**Directions for this task**
Start with the first line of the data and end with the line that holds "Screen dimensions: 572x651"; write out each one exactly.

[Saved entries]
== == ==

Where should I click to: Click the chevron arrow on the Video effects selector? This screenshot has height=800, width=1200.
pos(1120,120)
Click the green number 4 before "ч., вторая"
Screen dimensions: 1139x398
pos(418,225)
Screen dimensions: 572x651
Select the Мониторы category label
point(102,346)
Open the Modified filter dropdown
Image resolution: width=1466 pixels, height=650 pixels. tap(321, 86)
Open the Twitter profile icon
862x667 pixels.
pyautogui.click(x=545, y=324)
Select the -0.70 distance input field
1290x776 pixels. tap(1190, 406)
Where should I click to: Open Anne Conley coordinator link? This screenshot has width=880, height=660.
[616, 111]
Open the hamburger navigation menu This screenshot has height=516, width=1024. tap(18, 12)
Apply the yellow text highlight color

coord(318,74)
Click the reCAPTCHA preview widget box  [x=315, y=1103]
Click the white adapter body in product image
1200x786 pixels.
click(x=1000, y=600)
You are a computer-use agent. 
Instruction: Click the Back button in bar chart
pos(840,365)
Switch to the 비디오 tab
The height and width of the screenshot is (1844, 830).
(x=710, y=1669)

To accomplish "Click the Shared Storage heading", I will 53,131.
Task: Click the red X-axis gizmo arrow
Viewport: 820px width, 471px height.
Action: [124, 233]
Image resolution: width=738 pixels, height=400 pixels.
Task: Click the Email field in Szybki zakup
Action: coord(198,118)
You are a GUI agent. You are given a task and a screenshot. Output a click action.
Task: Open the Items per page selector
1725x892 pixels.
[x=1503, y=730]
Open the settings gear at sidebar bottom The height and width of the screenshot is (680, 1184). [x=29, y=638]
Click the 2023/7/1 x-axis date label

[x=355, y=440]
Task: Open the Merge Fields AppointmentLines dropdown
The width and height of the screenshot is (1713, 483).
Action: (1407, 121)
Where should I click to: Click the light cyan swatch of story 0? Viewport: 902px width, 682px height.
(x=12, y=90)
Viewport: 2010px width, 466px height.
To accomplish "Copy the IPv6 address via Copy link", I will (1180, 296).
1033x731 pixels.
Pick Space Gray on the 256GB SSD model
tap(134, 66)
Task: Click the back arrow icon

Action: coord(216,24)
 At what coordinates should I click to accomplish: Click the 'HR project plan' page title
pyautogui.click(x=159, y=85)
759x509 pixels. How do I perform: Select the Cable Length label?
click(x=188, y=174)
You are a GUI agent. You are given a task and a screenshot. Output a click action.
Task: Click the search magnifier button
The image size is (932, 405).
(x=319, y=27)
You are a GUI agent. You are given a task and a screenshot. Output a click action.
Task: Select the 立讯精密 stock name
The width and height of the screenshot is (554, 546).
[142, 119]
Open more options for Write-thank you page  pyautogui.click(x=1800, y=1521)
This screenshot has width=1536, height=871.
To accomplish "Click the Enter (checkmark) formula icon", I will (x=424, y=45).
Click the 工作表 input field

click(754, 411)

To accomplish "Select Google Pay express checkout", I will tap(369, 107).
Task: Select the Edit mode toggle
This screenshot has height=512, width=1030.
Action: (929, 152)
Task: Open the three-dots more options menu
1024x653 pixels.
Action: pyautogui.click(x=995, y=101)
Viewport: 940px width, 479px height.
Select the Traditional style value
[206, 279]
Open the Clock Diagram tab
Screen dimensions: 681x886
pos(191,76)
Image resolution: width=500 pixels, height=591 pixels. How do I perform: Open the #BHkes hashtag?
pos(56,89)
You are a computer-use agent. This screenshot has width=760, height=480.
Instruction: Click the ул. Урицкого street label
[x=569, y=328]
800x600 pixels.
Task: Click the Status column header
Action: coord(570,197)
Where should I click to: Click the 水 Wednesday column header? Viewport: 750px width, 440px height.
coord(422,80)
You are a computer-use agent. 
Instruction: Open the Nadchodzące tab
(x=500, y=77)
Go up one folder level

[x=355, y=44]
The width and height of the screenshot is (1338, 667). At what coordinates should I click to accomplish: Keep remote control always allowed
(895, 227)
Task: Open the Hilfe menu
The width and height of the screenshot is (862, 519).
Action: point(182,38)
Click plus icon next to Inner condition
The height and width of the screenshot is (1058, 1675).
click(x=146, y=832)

== == ==

**Solved problem**
Where should I click to: Click the chevron arrow on the Video effects selector? This screenshot has height=800, width=1200.
pos(1120,120)
Click the green number 4 before "ч., вторая"
Screen dimensions: 1139x398
pos(418,225)
Screen dimensions: 572x651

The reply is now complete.